## [SET PROBLEM]
Extract everything from the line containing "Where should I" down to the line containing "tap(27, 51)", copying those lines verbatim with both ends included.
## START DATA ROWS
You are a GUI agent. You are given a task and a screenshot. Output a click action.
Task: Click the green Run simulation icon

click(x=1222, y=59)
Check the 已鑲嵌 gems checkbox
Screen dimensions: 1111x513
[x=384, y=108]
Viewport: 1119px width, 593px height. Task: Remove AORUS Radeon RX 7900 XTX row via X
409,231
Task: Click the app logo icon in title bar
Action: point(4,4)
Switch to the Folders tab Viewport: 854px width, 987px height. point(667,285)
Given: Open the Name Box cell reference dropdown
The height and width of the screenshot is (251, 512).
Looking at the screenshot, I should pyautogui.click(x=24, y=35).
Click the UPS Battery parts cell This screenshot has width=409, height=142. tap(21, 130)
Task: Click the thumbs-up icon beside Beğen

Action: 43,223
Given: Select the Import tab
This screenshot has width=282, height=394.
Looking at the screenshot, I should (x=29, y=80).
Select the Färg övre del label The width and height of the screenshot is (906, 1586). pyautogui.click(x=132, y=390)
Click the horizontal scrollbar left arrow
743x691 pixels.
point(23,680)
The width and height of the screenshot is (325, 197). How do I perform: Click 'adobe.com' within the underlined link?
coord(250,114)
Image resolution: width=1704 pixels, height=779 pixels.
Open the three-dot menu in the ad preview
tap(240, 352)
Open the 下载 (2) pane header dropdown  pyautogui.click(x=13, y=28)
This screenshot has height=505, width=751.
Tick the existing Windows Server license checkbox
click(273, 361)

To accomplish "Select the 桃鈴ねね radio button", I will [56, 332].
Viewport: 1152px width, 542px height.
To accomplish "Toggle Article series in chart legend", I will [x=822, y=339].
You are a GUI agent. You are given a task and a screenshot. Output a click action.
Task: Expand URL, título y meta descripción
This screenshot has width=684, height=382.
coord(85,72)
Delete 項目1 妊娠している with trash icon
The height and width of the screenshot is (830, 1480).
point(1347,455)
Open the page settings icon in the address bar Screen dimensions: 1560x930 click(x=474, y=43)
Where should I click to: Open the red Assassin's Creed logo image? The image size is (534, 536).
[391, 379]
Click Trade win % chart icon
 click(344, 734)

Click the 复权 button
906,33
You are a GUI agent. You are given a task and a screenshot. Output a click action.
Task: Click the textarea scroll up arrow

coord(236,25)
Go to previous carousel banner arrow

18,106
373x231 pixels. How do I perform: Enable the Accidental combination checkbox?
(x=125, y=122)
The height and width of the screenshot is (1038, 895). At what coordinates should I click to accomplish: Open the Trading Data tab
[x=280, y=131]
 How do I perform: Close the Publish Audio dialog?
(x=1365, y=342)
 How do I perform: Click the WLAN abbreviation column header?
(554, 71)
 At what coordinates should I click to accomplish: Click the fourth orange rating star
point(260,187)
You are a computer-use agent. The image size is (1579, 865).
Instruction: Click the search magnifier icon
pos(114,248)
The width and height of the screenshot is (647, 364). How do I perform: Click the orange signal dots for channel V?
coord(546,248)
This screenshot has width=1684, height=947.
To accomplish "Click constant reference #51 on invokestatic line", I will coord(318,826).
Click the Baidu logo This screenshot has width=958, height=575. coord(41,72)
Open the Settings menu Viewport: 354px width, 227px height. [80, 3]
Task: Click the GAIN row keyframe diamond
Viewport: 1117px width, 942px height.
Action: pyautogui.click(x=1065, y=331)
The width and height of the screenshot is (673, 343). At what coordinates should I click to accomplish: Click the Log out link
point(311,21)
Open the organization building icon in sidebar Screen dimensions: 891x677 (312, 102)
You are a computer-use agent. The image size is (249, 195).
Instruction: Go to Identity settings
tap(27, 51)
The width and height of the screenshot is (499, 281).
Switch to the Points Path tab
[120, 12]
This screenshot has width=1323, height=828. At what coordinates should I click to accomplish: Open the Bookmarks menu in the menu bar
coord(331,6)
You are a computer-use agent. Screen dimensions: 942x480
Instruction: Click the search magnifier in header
## END DATA ROWS
## [RESULT OF THIS EXERCISE]
Where should I click to: Open the red Assassin's Creed logo image? The image size is (534, 536).
[391, 379]
Click Trade win % chart icon
 click(344, 734)

Click the 复权 button
906,33
You are a GUI agent. You are given a task and a screenshot. Output a click action.
Task: Click the textarea scroll up arrow

coord(236,25)
Go to previous carousel banner arrow

18,106
373x231 pixels. How do I perform: Enable the Accidental combination checkbox?
(x=125, y=122)
The height and width of the screenshot is (1038, 895). At what coordinates should I click to accomplish: Open the Trading Data tab
[x=280, y=131]
 How do I perform: Close the Publish Audio dialog?
(x=1365, y=342)
 How do I perform: Click the WLAN abbreviation column header?
(554, 71)
 At what coordinates should I click to accomplish: Click the fourth orange rating star
point(260,187)
You are a computer-use agent. The image size is (1579, 865).
Instruction: Click the search magnifier icon
pos(114,248)
The width and height of the screenshot is (647, 364). How do I perform: Click the orange signal dots for channel V?
coord(546,248)
This screenshot has width=1684, height=947.
To accomplish "Click constant reference #51 on invokestatic line", I will coord(318,826).
Click the Baidu logo This screenshot has width=958, height=575. coord(41,72)
Open the Settings menu Viewport: 354px width, 227px height. [80, 3]
Task: Click the GAIN row keyframe diamond
Viewport: 1117px width, 942px height.
Action: pyautogui.click(x=1065, y=331)
The width and height of the screenshot is (673, 343). At what coordinates should I click to accomplish: Click the Log out link
point(311,21)
Open the organization building icon in sidebar Screen dimensions: 891x677 (312, 102)
You are a computer-use agent. The image size is (249, 195).
Instruction: Go to Identity settings
tap(27, 51)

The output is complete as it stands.